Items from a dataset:
•••••
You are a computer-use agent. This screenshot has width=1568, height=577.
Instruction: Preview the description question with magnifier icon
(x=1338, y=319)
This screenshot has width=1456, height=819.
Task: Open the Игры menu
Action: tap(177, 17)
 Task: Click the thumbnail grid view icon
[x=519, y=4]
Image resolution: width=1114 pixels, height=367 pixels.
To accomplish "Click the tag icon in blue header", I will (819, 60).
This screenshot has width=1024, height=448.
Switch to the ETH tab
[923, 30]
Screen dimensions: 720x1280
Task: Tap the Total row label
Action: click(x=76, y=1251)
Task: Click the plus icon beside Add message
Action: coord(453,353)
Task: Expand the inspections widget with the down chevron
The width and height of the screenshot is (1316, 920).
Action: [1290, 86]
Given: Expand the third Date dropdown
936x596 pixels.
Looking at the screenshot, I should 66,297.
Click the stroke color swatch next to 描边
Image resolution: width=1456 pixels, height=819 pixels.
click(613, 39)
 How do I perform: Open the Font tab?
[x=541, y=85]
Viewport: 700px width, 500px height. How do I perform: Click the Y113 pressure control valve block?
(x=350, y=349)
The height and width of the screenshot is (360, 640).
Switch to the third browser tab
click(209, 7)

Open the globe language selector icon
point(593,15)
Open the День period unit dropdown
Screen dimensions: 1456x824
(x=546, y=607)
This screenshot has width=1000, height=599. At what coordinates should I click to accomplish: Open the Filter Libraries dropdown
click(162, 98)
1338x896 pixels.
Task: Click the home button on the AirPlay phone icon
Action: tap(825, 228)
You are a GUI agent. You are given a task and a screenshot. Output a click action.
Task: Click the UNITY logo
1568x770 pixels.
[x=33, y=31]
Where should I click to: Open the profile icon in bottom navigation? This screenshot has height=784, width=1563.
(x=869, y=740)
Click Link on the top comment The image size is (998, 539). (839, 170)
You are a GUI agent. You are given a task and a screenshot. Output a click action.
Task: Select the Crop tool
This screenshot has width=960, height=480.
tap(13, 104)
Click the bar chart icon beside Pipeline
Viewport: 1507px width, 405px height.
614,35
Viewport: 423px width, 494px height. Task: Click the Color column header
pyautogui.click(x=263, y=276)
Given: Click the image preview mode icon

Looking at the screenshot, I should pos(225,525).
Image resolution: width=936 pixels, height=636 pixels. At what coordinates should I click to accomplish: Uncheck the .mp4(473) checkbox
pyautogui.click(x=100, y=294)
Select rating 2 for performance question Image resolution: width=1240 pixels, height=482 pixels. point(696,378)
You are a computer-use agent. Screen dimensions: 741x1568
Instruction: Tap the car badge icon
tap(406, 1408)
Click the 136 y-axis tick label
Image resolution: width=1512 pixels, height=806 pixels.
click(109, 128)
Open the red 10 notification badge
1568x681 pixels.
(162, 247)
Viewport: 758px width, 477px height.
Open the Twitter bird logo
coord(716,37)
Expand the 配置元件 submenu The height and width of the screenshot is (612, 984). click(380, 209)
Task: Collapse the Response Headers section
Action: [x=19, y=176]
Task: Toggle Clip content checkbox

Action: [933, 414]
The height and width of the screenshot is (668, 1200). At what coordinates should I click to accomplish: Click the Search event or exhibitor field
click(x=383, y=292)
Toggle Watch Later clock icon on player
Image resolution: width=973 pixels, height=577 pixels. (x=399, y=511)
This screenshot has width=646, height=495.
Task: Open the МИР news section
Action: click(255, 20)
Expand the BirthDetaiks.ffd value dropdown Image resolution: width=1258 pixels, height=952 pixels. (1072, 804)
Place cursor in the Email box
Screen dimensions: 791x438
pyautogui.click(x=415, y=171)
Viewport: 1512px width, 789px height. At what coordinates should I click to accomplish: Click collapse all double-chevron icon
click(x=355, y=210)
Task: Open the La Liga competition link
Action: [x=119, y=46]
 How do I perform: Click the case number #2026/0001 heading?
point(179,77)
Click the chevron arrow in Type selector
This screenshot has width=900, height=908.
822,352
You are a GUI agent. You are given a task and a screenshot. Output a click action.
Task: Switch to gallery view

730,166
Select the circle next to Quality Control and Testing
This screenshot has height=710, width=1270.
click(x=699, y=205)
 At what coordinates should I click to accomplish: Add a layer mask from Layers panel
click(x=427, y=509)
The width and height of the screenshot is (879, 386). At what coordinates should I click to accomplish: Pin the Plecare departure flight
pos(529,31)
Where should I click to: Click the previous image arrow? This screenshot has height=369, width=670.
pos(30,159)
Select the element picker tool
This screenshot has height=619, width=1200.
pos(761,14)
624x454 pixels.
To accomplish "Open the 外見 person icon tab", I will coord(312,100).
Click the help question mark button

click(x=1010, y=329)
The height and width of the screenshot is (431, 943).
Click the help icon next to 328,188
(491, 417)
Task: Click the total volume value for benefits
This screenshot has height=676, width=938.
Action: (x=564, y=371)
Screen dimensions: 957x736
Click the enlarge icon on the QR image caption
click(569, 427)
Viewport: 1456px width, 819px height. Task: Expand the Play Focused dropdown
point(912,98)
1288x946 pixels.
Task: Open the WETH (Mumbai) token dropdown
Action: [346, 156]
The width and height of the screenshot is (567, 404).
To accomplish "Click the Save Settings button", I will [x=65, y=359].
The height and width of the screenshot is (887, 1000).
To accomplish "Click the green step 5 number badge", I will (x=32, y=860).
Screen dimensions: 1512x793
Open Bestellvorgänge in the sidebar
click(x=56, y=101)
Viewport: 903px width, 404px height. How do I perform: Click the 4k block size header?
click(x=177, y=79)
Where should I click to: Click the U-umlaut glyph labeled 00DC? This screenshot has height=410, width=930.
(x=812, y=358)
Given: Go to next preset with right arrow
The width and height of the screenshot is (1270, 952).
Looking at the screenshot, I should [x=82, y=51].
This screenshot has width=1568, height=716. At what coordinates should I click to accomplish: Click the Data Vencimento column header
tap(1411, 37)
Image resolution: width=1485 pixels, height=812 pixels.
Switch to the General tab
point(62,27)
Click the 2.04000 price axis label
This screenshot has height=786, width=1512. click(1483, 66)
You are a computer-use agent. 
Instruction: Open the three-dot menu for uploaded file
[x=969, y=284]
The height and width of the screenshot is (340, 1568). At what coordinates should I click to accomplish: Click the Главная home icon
•••••
■ Job ■
Rewrite all of the items above, replacing each occurrence of "computer-use agent" with "desktop automation agent" and keeping every other character unchanged.

■ Response to this exercise ■
You are a desktop automation agent. This screenshot has width=1568, height=577.
Instruction: Preview the description question with magnifier icon
(x=1338, y=319)
This screenshot has width=1456, height=819.
Task: Open the Игры menu
Action: tap(177, 17)
 Task: Click the thumbnail grid view icon
[x=519, y=4]
Image resolution: width=1114 pixels, height=367 pixels.
To accomplish "Click the tag icon in blue header", I will (819, 60).
This screenshot has width=1024, height=448.
Switch to the ETH tab
[923, 30]
Screen dimensions: 720x1280
Task: Tap the Total row label
Action: click(x=76, y=1251)
Task: Click the plus icon beside Add message
Action: coord(453,353)
Task: Expand the inspections widget with the down chevron
The width and height of the screenshot is (1316, 920).
Action: [1290, 86]
Given: Expand the third Date dropdown
936x596 pixels.
Looking at the screenshot, I should 66,297.
Click the stroke color swatch next to 描边
Image resolution: width=1456 pixels, height=819 pixels.
click(613, 39)
 How do I perform: Open the Font tab?
[x=541, y=85]
Viewport: 700px width, 500px height. How do I perform: Click the Y113 pressure control valve block?
(x=350, y=349)
The height and width of the screenshot is (360, 640).
Switch to the third browser tab
click(209, 7)

Open the globe language selector icon
point(593,15)
Open the День period unit dropdown
Screen dimensions: 1456x824
(x=546, y=607)
This screenshot has width=1000, height=599. At what coordinates should I click to accomplish: Open the Filter Libraries dropdown
click(162, 98)
1338x896 pixels.
Task: Click the home button on the AirPlay phone icon
Action: tap(825, 228)
You are a GUI agent. You are given a task and a screenshot. Output a click action.
Task: Click the UNITY logo
1568x770 pixels.
[x=33, y=31]
Where should I click to: Open the profile icon in bottom navigation? This screenshot has height=784, width=1563.
(x=869, y=740)
Click Link on the top comment The image size is (998, 539). (839, 170)
You are a GUI agent. You are given a task and a screenshot. Output a click action.
Task: Select the Crop tool
This screenshot has width=960, height=480.
tap(13, 104)
Click the bar chart icon beside Pipeline
Viewport: 1507px width, 405px height.
614,35
Viewport: 423px width, 494px height. Task: Click the Color column header
pyautogui.click(x=263, y=276)
Given: Click the image preview mode icon

Looking at the screenshot, I should pos(225,525).
Image resolution: width=936 pixels, height=636 pixels. At what coordinates should I click to accomplish: Uncheck the .mp4(473) checkbox
pyautogui.click(x=100, y=294)
Select rating 2 for performance question Image resolution: width=1240 pixels, height=482 pixels. point(696,378)
You are a desktop automation agent. Screen dimensions: 741x1568
Instruction: Tap the car badge icon
tap(406, 1408)
Click the 136 y-axis tick label
Image resolution: width=1512 pixels, height=806 pixels.
click(109, 128)
Open the red 10 notification badge
1568x681 pixels.
(162, 247)
Viewport: 758px width, 477px height.
Open the Twitter bird logo
coord(716,37)
Expand the 配置元件 submenu The height and width of the screenshot is (612, 984). click(380, 209)
Task: Collapse the Response Headers section
Action: [x=19, y=176]
Task: Toggle Clip content checkbox

Action: [933, 414]
The height and width of the screenshot is (668, 1200). At what coordinates should I click to accomplish: Click the Search event or exhibitor field
click(x=383, y=292)
Toggle Watch Later clock icon on player
Image resolution: width=973 pixels, height=577 pixels. (x=399, y=511)
This screenshot has width=646, height=495.
Task: Open the МИР news section
Action: click(255, 20)
Expand the BirthDetaiks.ffd value dropdown Image resolution: width=1258 pixels, height=952 pixels. (1072, 804)
Place cursor in the Email box
Screen dimensions: 791x438
pyautogui.click(x=415, y=171)
Viewport: 1512px width, 789px height. At what coordinates should I click to accomplish: Click collapse all double-chevron icon
click(x=355, y=210)
Task: Open the La Liga competition link
Action: [x=119, y=46]
 How do I perform: Click the case number #2026/0001 heading?
point(179,77)
Click the chevron arrow in Type selector
This screenshot has width=900, height=908.
822,352
You are a GUI agent. You are given a task and a screenshot. Output a click action.
Task: Switch to gallery view

730,166
Select the circle next to Quality Control and Testing
This screenshot has height=710, width=1270.
click(x=699, y=205)
 At what coordinates should I click to accomplish: Add a layer mask from Layers panel
click(x=427, y=509)
The width and height of the screenshot is (879, 386). At what coordinates should I click to accomplish: Pin the Plecare departure flight
pos(529,31)
Where should I click to: Click the previous image arrow? This screenshot has height=369, width=670.
pos(30,159)
Select the element picker tool
This screenshot has height=619, width=1200.
pos(761,14)
624x454 pixels.
To accomplish "Open the 外見 person icon tab", I will coord(312,100).
Click the help question mark button

click(x=1010, y=329)
The height and width of the screenshot is (431, 943).
Click the help icon next to 328,188
(491, 417)
Task: Click the total volume value for benefits
This screenshot has height=676, width=938.
Action: (x=564, y=371)
Screen dimensions: 957x736
Click the enlarge icon on the QR image caption
click(569, 427)
Viewport: 1456px width, 819px height. Task: Expand the Play Focused dropdown
point(912,98)
1288x946 pixels.
Task: Open the WETH (Mumbai) token dropdown
Action: [346, 156]
The width and height of the screenshot is (567, 404).
To accomplish "Click the Save Settings button", I will [x=65, y=359].
The height and width of the screenshot is (887, 1000).
To accomplish "Click the green step 5 number badge", I will (x=32, y=860).
Screen dimensions: 1512x793
Open Bestellvorgänge in the sidebar
click(x=56, y=101)
Viewport: 903px width, 404px height. How do I perform: Click the 4k block size header?
click(x=177, y=79)
Where should I click to: Click the U-umlaut glyph labeled 00DC? This screenshot has height=410, width=930.
(x=812, y=358)
Given: Go to next preset with right arrow
The width and height of the screenshot is (1270, 952).
Looking at the screenshot, I should [x=82, y=51].
This screenshot has width=1568, height=716. At what coordinates should I click to accomplish: Click the Data Vencimento column header
tap(1411, 37)
Image resolution: width=1485 pixels, height=812 pixels.
Switch to the General tab
point(62,27)
Click the 2.04000 price axis label
This screenshot has height=786, width=1512. click(1483, 66)
You are a desktop automation agent. 
Instruction: Open the three-dot menu for uploaded file
[x=969, y=284]
The height and width of the screenshot is (340, 1568). At what coordinates should I click to accomplish: Click the Главная home icon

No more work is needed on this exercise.